Looking for answers in feds’ clarification of Clean Water Act

Former Arizona Sen. Barry Goldwater asked how many "little gems like Pinto Creek," shown here, the state could afford to lose, when the creek was placed on an endangered waterways list in 1996./ Michael Brady
Former Arizona Sen. Barry Goldwater asked how many “little gems like Pinto Creek,” shown here, the state could afford to lose, when the creek was placed on an endangered waterways list in 1996./ Michael Brady

By Jamie Cochran | Cronkite News

A new federal rule was meant to clarify the scope of the Clean Water Act, but some critics are saying the 300-page document has done little to clear up the issue since its release this week.

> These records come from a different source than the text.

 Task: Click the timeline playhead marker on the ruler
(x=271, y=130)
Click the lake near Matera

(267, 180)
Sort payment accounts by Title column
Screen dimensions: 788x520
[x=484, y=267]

The final version of the “Waters of the United States” rule was released Wednesday by the Environmental Protection Agency and the Army Corps of Engineers after more than a year of study and 1 million public comments.

The rule aims to clear up which waters are subject to pollution regulation standards of the 43-year-old Clean Water Act, which applies broadly to “navigable waters” of the U.S.

EPA Administrator Gina McCarthy said Wednesday that the rule “established clear boundaries here that we have never done before.”

The rule does list several very specific categories – “territorial seas” are subject to the Clean Water Act, for example, while puddles are among a list of waters specifically that are excluded, along with artificial ponds, converted croplands, most ditches and more.

But in between those extremes is a broad range of waters that could qualify for coverage based on a number of criteria. Those factors include proximity to other bodies of water, presence in a 100-year floodplain, potential to “significantly affect” life and water quality in navigable waterways, among other factors.

The document also lays out precise definitions for standards like “adjacent,” “neighboring” and “tributary” and spells out rules for how seasonal pools should be measured.

“So you see the problem here is it’s anyone’s guess to what constitutes as waters of the United States,” said Reed Hopper, principal attorney for the Pacific Legal Foundation, which advocates for property rights.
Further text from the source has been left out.